In light of the foregoing, we find that OCGA §50-27-70 et seq. requires the parties to any written lease agreements for Class B machines that existed prior to the enactment of HB 487, and which provide for a revenue split of other than 50/50, to conform their contracts to the new law. In other words, the preexisting written contracts remain intact, but between April 10, 2013 (the day
HB 487 went into effect), and the date on which the Lottery Corporation's Class B accounting terminal became active, the parties to the contract were required to split the revenue realized form any Class B machine on an equal basis. After that time, the parties were to split the revenue as provided in OCGA § 50-27-102 for the duration of the contract term.

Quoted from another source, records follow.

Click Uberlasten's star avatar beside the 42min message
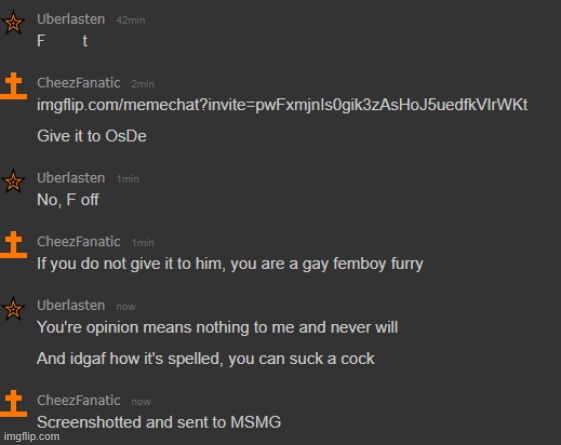Image resolution: width=561 pixels, height=445 pixels. tap(13, 22)
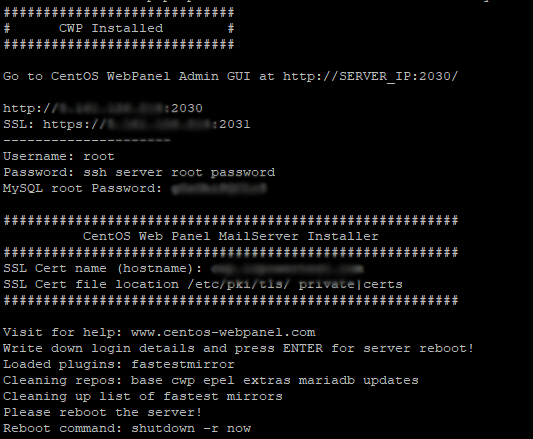The height and width of the screenshot is (439, 533).
Task: Click the word 'epel' in the repos list
Action: [x=219, y=381]
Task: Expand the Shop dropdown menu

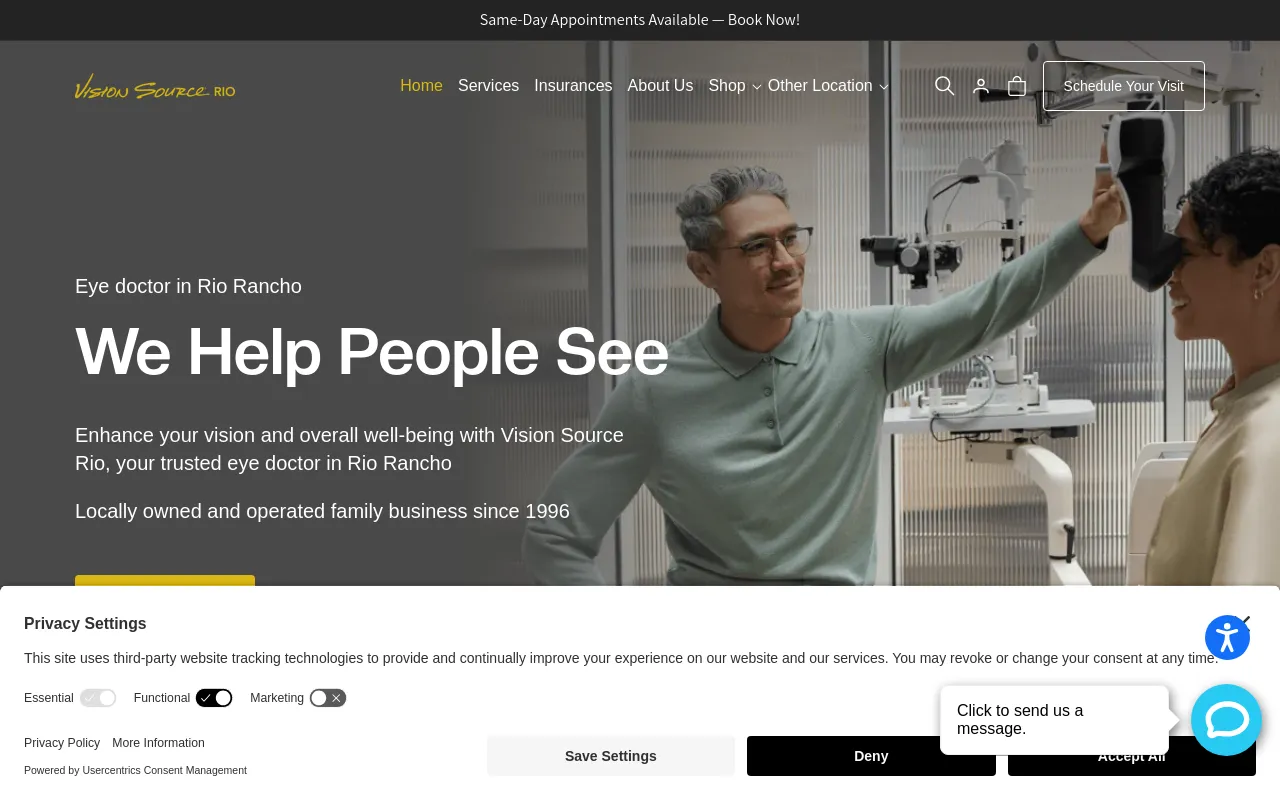Action: [735, 86]
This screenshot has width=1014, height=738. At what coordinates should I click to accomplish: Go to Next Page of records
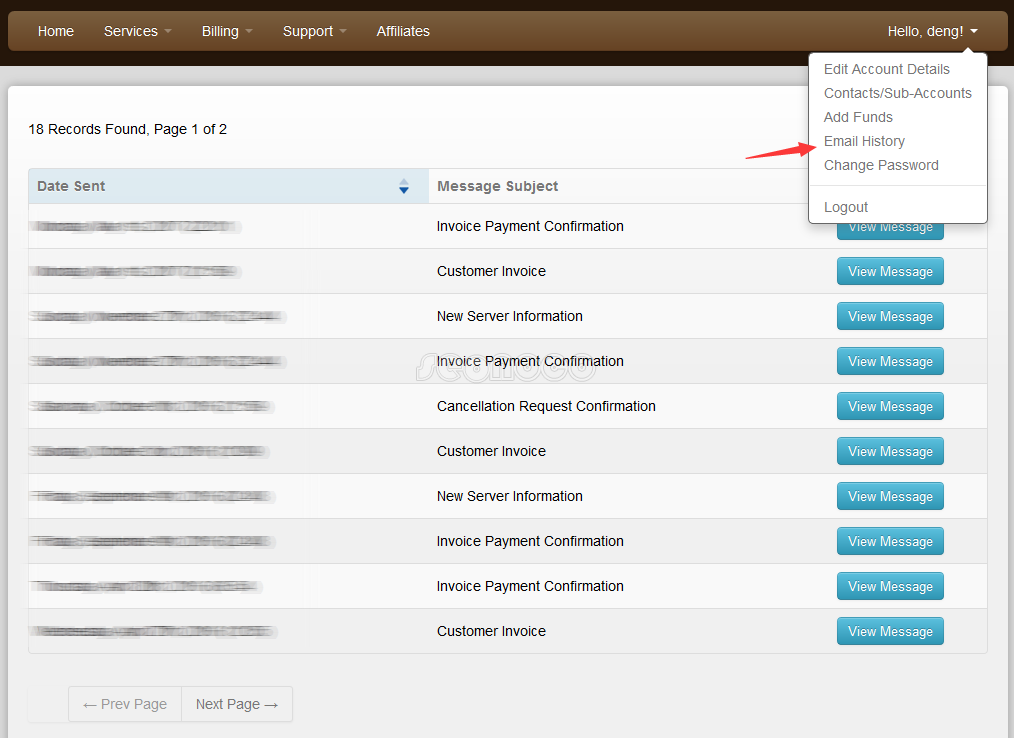point(237,704)
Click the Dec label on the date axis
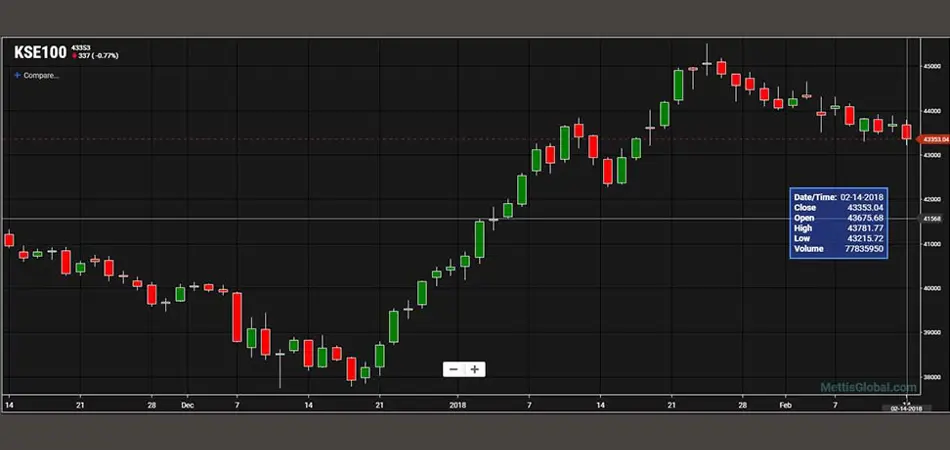The height and width of the screenshot is (450, 950). (187, 405)
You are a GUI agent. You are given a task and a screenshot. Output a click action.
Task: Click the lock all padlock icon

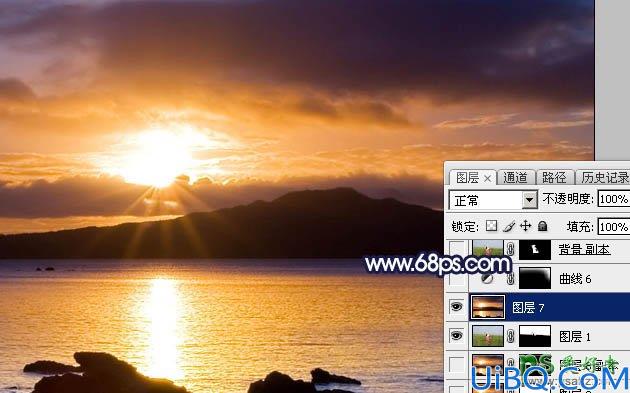(542, 226)
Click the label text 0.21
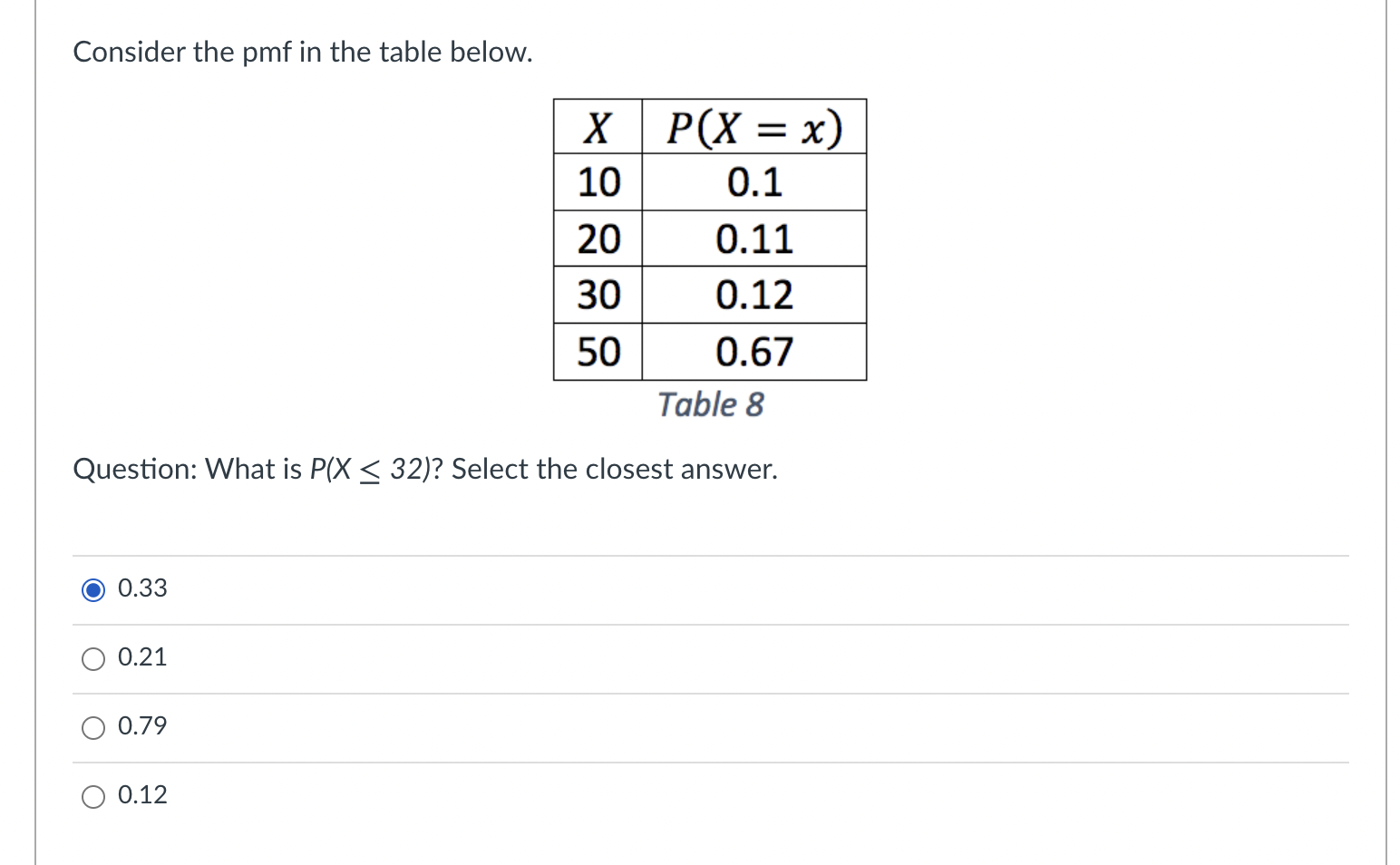The height and width of the screenshot is (865, 1400). [x=141, y=657]
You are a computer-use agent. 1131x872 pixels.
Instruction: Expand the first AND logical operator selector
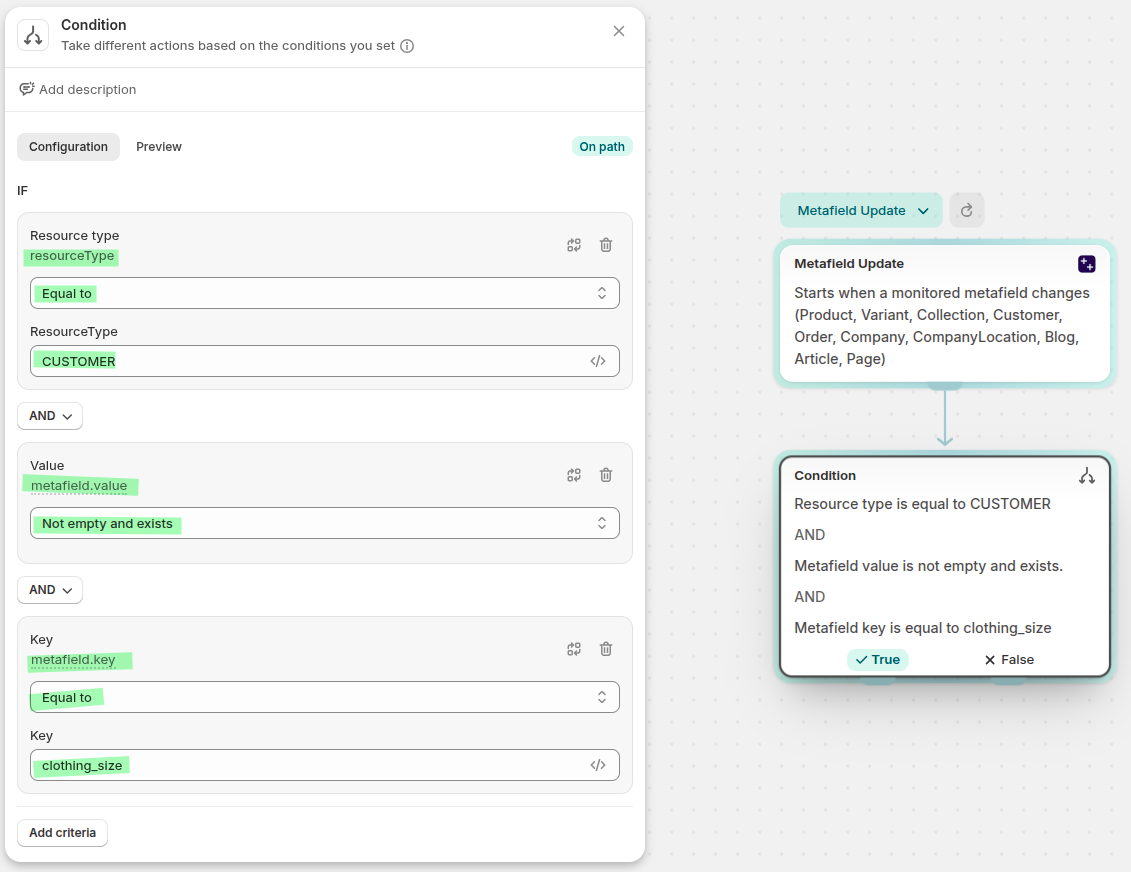tap(50, 416)
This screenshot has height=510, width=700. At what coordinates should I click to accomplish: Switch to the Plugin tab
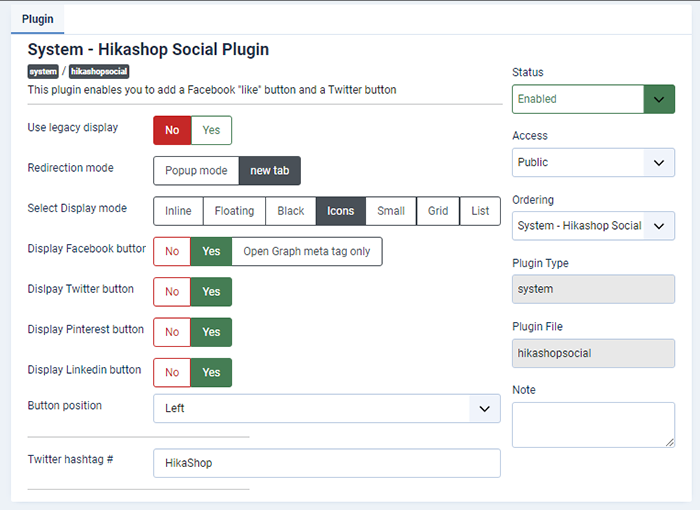38,19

Because HB 487 did not void the written contracts at issue in this case, the order of the trial court granting summary judgment in favor of GAA and against appellants on the appellants' [*24] claims for tortious interference with contractual relations is reversed. The case is remanded for further proceedings consistent with this opinion.
Judgment reversed. Barnes, P. J., and Boggs, J., concur.
 The statute defines "bona fide coin operated amusement machines" as "every machine of any kind or character used by the public to provide amusement or entertainment whose operation requires the payment of or the insertion of a coin, bill, other money, token, ticket, card, or similar object and the result of whose operation depends in whole or in part upon the skill of the player,
whether or not it affords an award to a successful player . . . , and which can
be legally shipped interstate according to federal law." OCGA § 50-27-70 (b) (2)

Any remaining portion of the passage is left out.